Friday, January 10, 2014

Merging AVL Trees

Problem Statement: Given two AVL trees T1 and T2, where the largest key in T1 is less than the smallest key in T2, Join(T1, T2) returns an AVL tree containing the union of the elements in T1 and T2. Give an algorithm (in pseudocode) for Join() that runs in time O(log n), where n is the size of the resulting AVL tree. Justify the correctness and efficiency of your algorithm.

Problem statement and solution stolen from these assignment solutions.

Solution: Begin by computing the heights h1 of T1 and h2 of T2. This takes time O(h1 + h2). You simply traverse a path from the root, going to left child if the balance factor is -1, to the right child if it is positive, and to any of the children if the balance factor is 0, until you reach a leaf. Assume that h1 > h2; the other case is symmetric.

Next, DELETE the smallest element x from T2, leaving T'2 of height h.
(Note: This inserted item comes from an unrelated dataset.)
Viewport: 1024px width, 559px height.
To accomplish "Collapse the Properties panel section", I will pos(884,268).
This takes O(h2) time.

Find a node v on the rightmost path from the root of T1, whose height is either h or h + 1, as follows:

v = root(T1)
h' = h1
while h' > h + 1 do
  if balance factor(v) = -1
  then h' = h' - 2
  else h' = h' - 1
  v = right-child(v)

This takes O(h1) time.

The reason we choose a node with height h or h + 1 is because if we are at a node of height h, and we move to its parent node, then the height of the new (parent) node might increase by 2 (to h + 1), since the sibling of node from which we moved up might have a height greater (by 1) than its sibling.
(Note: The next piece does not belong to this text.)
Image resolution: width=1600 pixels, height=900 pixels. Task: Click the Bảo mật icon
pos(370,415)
Let u denote the parent of v.

Form a new tree whose root contains the key x, whose left sub-tree is the sub-tree rooted at v and whose right sub-tree is T'2.

Note that this is a valid binary search tree, since all the keys in the sub-tree rooted at v are in T1 and, hence, smaller than x, and, by construction, x is smaller than or equal to all elements in T'2. The balance factor of the root of this new tree is h - h' which is either -1 or 0, so this new tree is a valid AVL tree. The height of this new tree is h' + 1, which is 1 bigger than v's height. Let the root of this new tree be the right child of u, in place of v. Again, since all keys in this new tree are at least as big as u, this results in a valid binary search tree. This part of the construction takes constant time.
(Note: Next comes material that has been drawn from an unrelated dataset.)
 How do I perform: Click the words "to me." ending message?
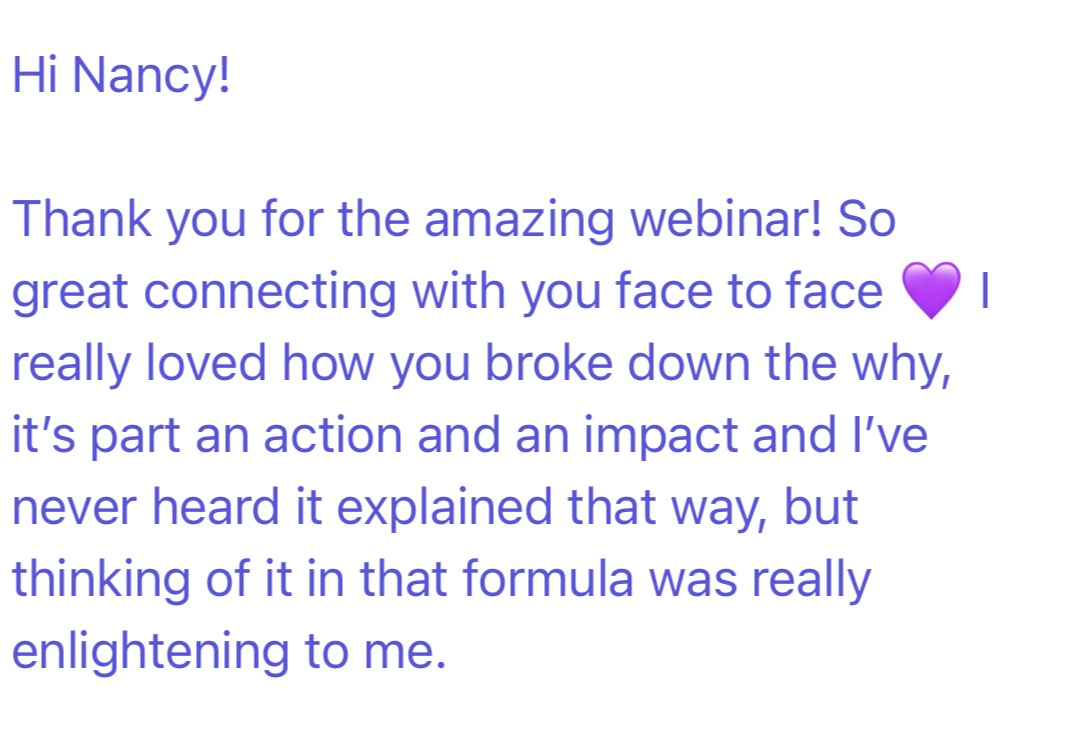point(375,652)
Now, as in the INSERT algorithm, we go up the tree, starting at u, fixing balance factors and perhaps doing a rotation. This takes O(h1) time. Note that the correctness follows from the condition at u before this process is begun is a condition that can arise during the INSERT algorithm.

Since h1, h2 ∈ O(log n), the total time taken by this algorithm is in O(log n).